Sekretaris Jenderal Kementerian Komdigi, Ismail, menyampaikan bahwa potensi kenaikan trafik komunikasi pada musim mudik tahun ini diperkirakan mencapai 30 hingga 40 persen, lebih tinggi dibanding tahun sebelumnya.
“Alhamdulillah, kami dari Kementerian Komdigi bersama para operator memiliki komitmen kuat untuk melayani masyarakat dengan baik pada masa mudik Lebaran 2026. Lonjakan trafik diprediksi meningkat, dan antisipasinya sudah kami siapkan secara matang,” ujar Ismail dalam acara pelaksanaan Apel Bersama Posko Pemantauan Kualitas Layanan Teekomunikasi dan Spektrum Frekuensi Radio Pada Periode Ramadan dan Idulfitri 1447 H, di Kantor Komdigi, Jumat, 13 Maret 2026.
Menurut Ismail, operator seluler telah menyiapkan backup plan termasuk penambahan kapasitas jaringan di wilayah yang berpotensi terjadi penumpukan pemudik. Selain itu, Balai Monitoring Komdigi akan melakukan pengawasan ketat terhadap spektrum frekuensi untuk memastikan kelancaran layanan seluler, penerbangan, maritim, dan perangkat radio lainnya.
“Daerah yang rawan crowd area sudah kami petakan, dan penambahan kapasitas akan dilakukan. Monitoring spektrum juga berjalan untuk memastikan semua perangkat yang menggunakan frekuensi dapat beroperasi dengan baik,” tambahnya.
Untuk jaringan, Ismail menyebut bahwa cakupan 5G terus meluas dari bulan ke bulan, dan untuk masa Lebaran ini kapasitasnya diperkuat bersamaan dengan jaringan 4G yang tetap menjadi tulang punggung layanan.
“5G itu terus berkembang. Namun 4G tidak dimatikan tetap menjadi baseline. Kombinasi keduanya kami optimalkan, apalagi untuk mengantisipasi lonjakan trafik Lebaran,” jelasnya.
Terkait potensi cuaca ekstrem dan ancaman bencana pada masa mudik, Komdigi juga telah berkoordinasi dengan PLN untuk memastikan suplai listrik tetap stabil, karena listrik merupakan faktor penentu utama keberlangsungan jaringan telekomunikasi.
“Kami tentu berdoa agar bencana tidak terjadi. Namun antisipasinya tetap kami siapkan.

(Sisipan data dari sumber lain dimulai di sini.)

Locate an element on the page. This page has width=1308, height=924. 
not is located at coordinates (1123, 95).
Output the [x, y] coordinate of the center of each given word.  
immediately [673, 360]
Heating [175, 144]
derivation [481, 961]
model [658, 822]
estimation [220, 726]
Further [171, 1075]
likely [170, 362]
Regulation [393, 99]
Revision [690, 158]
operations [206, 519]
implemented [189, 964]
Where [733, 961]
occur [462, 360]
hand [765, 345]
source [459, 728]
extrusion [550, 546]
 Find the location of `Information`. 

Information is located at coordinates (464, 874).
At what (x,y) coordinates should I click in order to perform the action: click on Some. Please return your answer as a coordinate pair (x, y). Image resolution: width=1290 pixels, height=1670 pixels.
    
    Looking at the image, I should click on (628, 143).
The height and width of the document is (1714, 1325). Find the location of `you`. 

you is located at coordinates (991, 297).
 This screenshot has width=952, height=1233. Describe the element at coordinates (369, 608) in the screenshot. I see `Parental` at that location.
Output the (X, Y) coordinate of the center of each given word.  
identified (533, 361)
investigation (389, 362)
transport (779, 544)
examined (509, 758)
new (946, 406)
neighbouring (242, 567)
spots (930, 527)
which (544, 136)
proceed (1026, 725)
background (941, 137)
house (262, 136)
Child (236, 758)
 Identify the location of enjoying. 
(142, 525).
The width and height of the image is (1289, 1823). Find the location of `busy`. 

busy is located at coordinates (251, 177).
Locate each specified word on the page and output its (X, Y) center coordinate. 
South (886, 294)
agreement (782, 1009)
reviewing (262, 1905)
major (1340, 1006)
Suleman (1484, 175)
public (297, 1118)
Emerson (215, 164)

Bersama PLN, kami memastikan ada backup plan jika terjadi gangguan listrik,” ungkapnya.
Ismail juga menegaskan bahwa Public Early Warning System (PEWS) saat ini sudah berjalan melalui siaran TV digital dan akan diperluas ke perangkat seluler di tahun-tahun mendatang.
“Alert lewat TV digital sudah aktif. Ke depan kami usahakan muncul juga sebagai notifikasi di perangkat seluler. Saat ini bentuk SMS untuk peringatan dini sudah berjalan, dan akan ditingkatkan dengan alert khusus,” pungkasnya.